Landscape Architecture by Michael Blier, FASLA, Landworks Studio, Inc.

Chestnut Way Pedestrian Corridor

Suspended lights form a ceiling over this section of Chestnut Way in Quincy, Mass., allowing the space to serve multiple functions during the evening hours. The 24,000-square-foot streetscape was completed in 2016 and was designed by landscape architectural firm Landworks Studio, Inc., a 22-year-old firm headquartered in Boston.

Chestnut Way Pedestrian Corridor

This is a pocket park, or parkette, located in the center of the city block. The tree canopy and wood screen wall, which is comprised of Parker composite panels of reclaimed wood (Wonderwall Studios), helps add privacy, defines the area as a small park and adds texture to the courtyard. Several benches were added to this part of the streetscape to offer respite to pedestrians under the shady trees.

Chestnut Way Pedestrian Corridor

Illuminant security bollards and festive bulb lights (California Accent Lighting) help demarcate this area of the street as a separate zone and provide safety at night. The flush curbs, bollards and continuity of paving bands allow the street to transform from roadway to entertainment center.

The "West of Chestnut" apartment buildings that flank the project are located next to the historic office building of the Granite Trust Company. Trying to be respectful of the Granite Trust building and the downtown city environment, the West of Chestnut project turned its focus inward and began development of a new pedestrian corridor named "Chestnut Way."
The lead architectural firm for the project, Landworks Studio of Boston, made many explorations into blurring the bounds between public and private interests and looked into a mechanism for establishing more integrated and dynamic urban spaces. To do this, buildings establish the block's perimeter, while Chestnut Way allows an urban connection that enlivens the center of the block.
Entryways to the two apartment complex buildings were placed in the newly formed Chestnut Way, a wonderfully appointed alleyway sandwiched between the Granite Trust building and the project's Chestnut Building. These entries are on either side of the roadway and provide opportunities for sitting with neighbors or waiting for visitors.

Chestnut Way helps the interior court, located in the heart of Quincy, feel miles away from the active city happenings. This is primarily done by the lighting, as it helps delineate Chestnut Way as a separate, more intimate zone of the city. The catenary lights (Marketlite Series by California Accent Lighting) form a ceiling over a section of the street and denote it as a multi-functional space rather than a normal street.
As the street paving transitions to concrete unit paving (Hanover's Prest Brick), laid in tri-color, large format, irregular bands, the sounds and bustles of the city are left behind and this relatively small, urban oasis presents varied opportunities for public and private use. Flush curbs and continuity of pavers allow the street to transform for multiple functions and eliminate the worry of tripping over a curb.
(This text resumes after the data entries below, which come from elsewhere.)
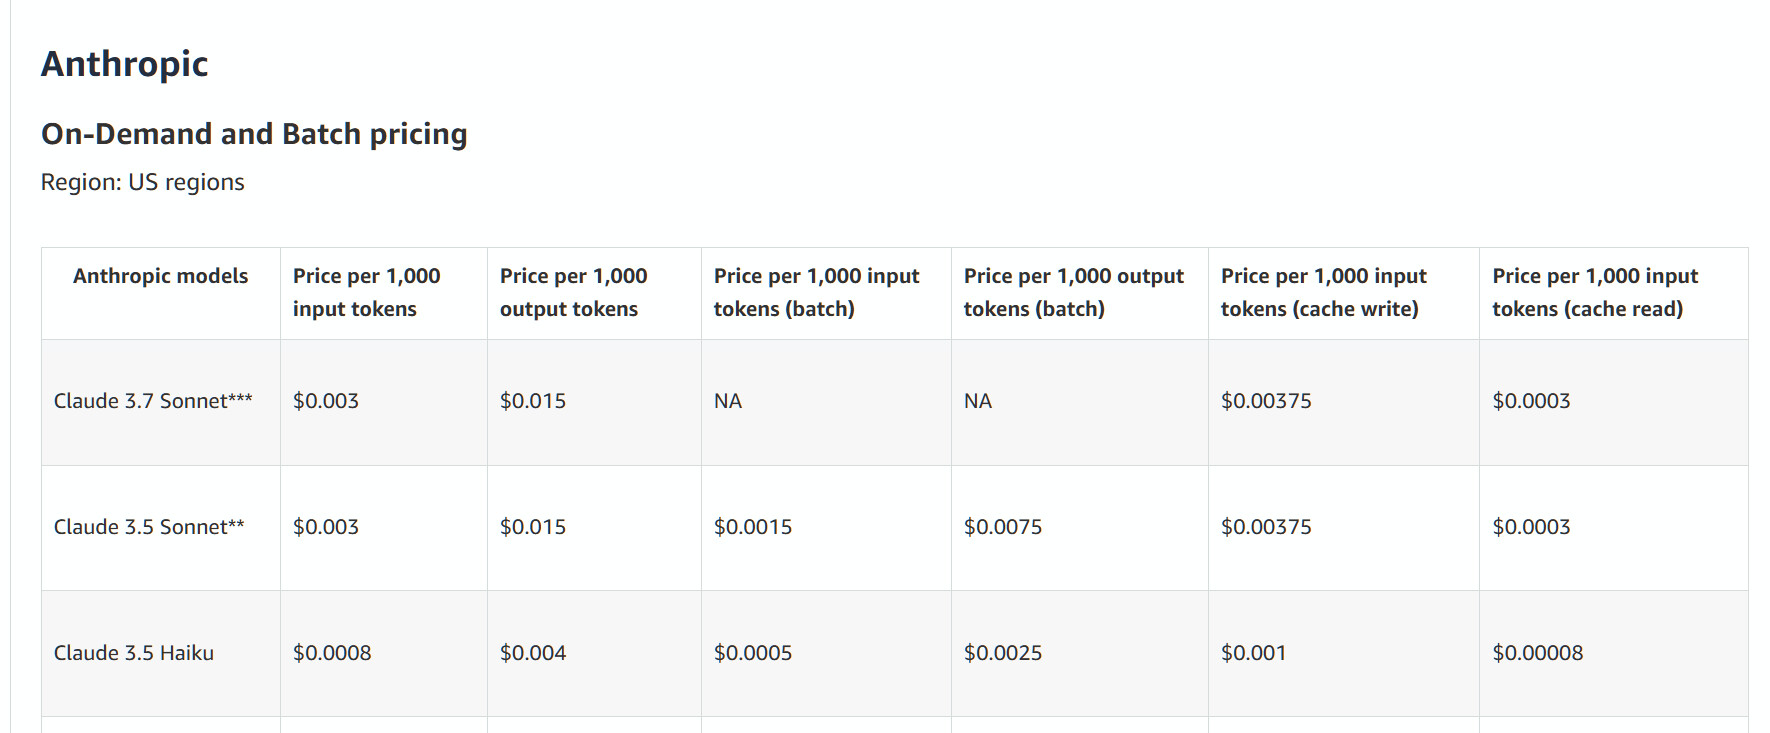Select the cache write column header
The image size is (1770, 733).
click(1323, 292)
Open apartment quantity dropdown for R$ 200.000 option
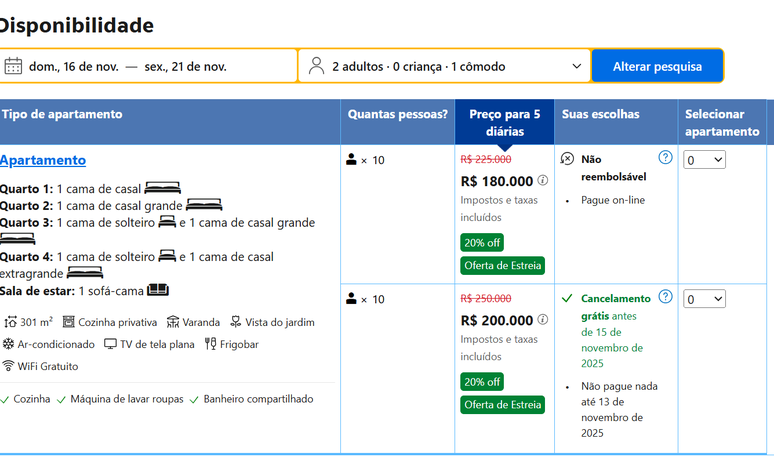 pyautogui.click(x=704, y=299)
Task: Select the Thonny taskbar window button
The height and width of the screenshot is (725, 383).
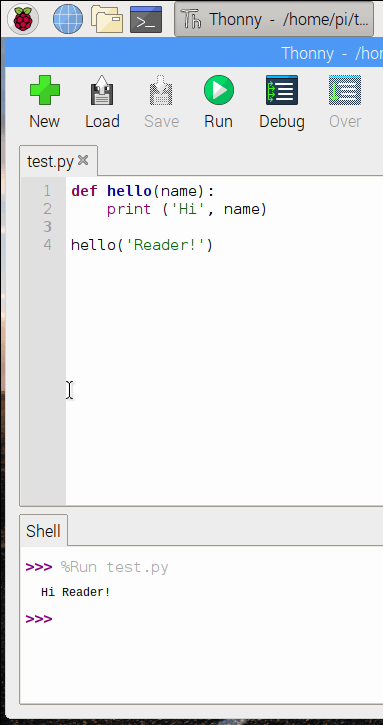Action: (274, 19)
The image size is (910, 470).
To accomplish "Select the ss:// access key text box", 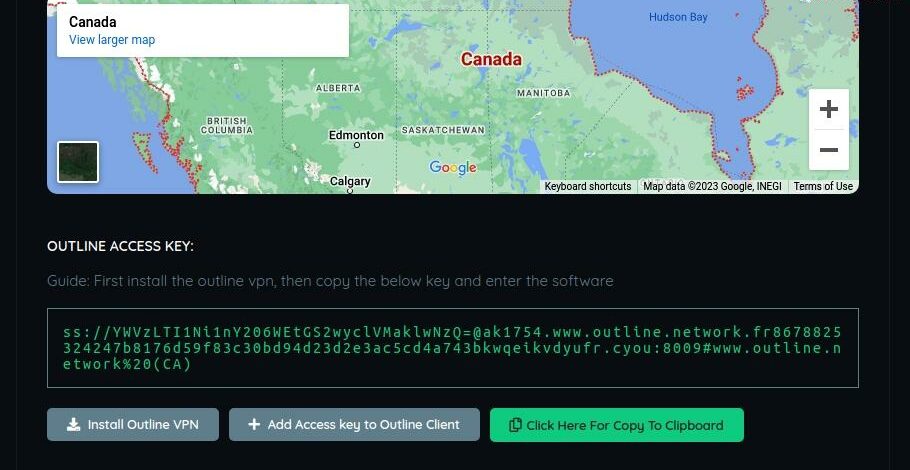I will click(x=453, y=348).
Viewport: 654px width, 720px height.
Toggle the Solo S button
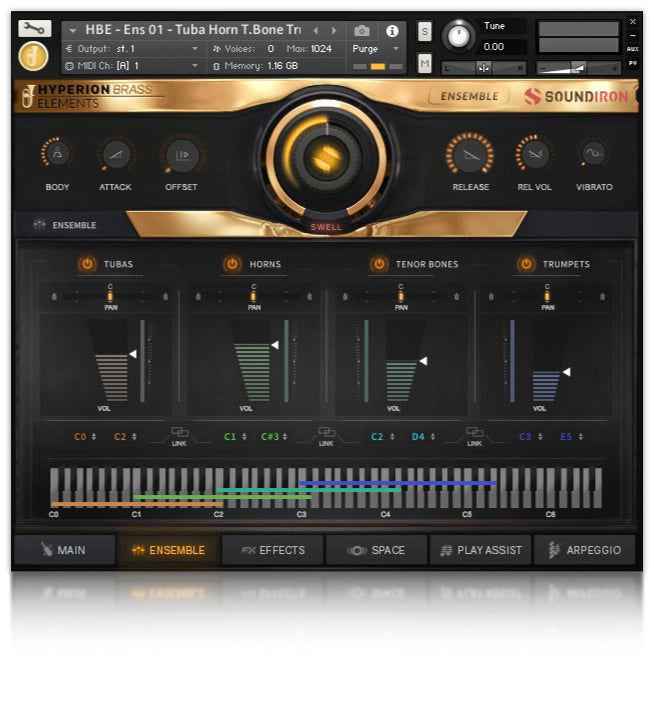point(425,31)
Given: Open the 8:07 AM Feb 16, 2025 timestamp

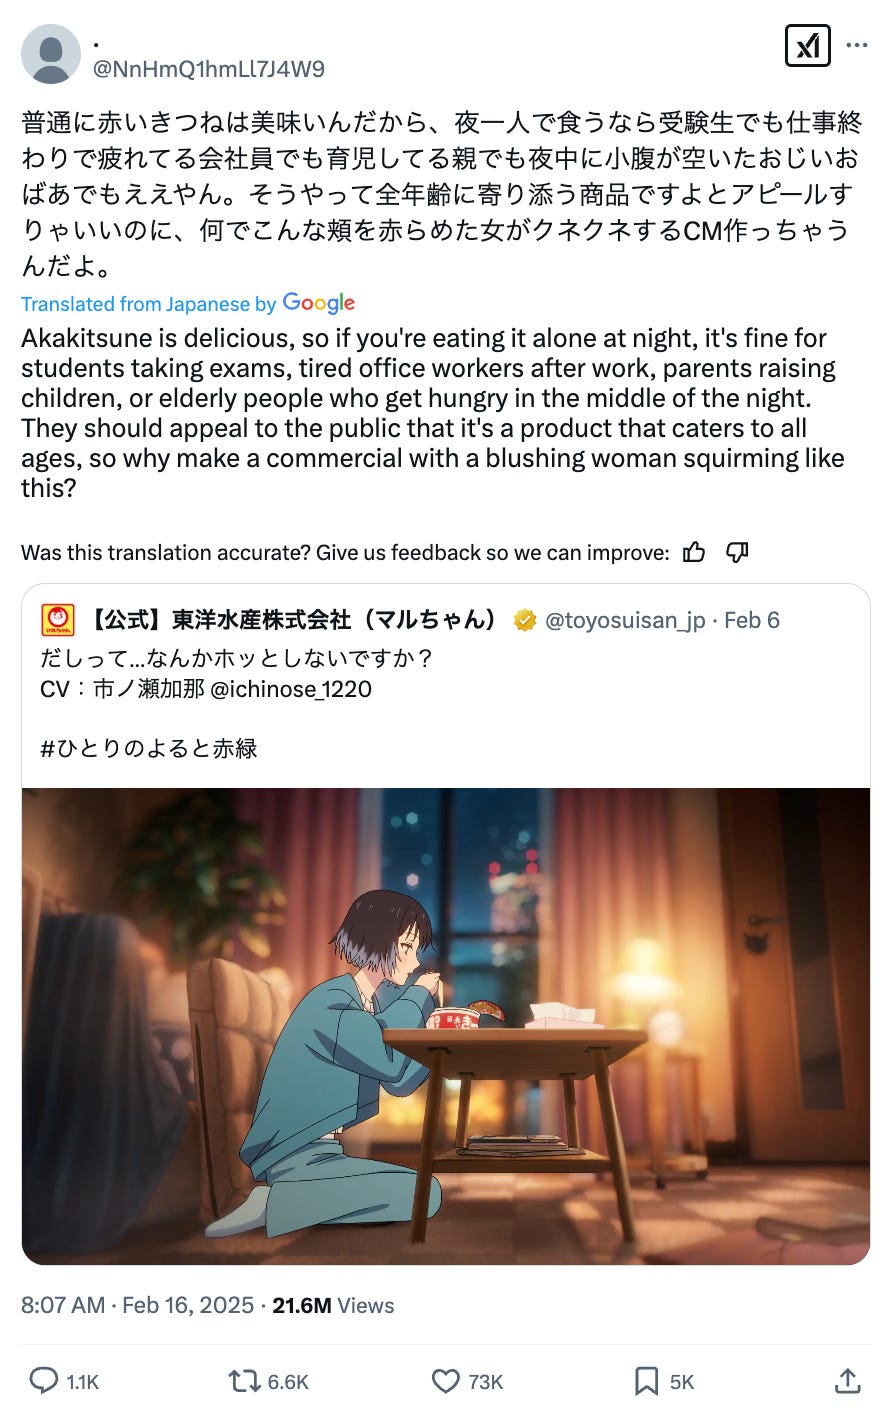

The paving striations add interest to the floor of the space by breaking up the monotony of an otherwise regular street blacktop.

The tree-lined exit drive onto Hancock Street passes under the Hancock Building portal and transitions back into the city fabric. Cast-in-place concrete sidewalks, large shade tree planters and furnishings amend the entire perimeter, setting the stage for the remaining phases of this downtown Quincy redevelopment. The winding corten steel tree grates (Iron Age) integrate with the pavers to provide generous width for pedestrian use of the sidewalk. The tree grates meander down the sidewalk, with the slot pattern continuing the paving pattern.

Chestnut Way Pedestrian Corridor

This courtyard provides opportunity for all sorts of interactions like: gaming, eating and socializing, all of which can take place in close proximity to the double-sided fireplace. The 800-square-foot section of artificial turf provides opportunity for sunbathers, and contrasts the corten steel planters and wood screen wall located close by.

Chestnut Way Pedestrian Corridor

Zigzagging tree grates, also made of corten steel (Iron Age), twist down the sidewalk, as their slot pattern continues in the same direction as the paver pattern. These striations are meant to add interest to the floor of the space while simultaneously offering ample space for pedestrian use of the sidewalk. Honey Locust trees were planted in the grates.

Chestnut Way Pedestrian Corridor

This is an initial concept sketch of Chestnut Way by the landscape architect. Many aspects were considered regarding how to skew the traditional bounds between public and private interests while providing simultaniously a space that accommodates both.

Street trees and large, multi-stemmed shrubs were planted in the corten steel planters (Planterworx Inc.) to provide shade. The angular planters form interesting routes through the plaza and help make the residence's main entry more private. The warm color of the corten steel planters also helps to complement the building's exterior.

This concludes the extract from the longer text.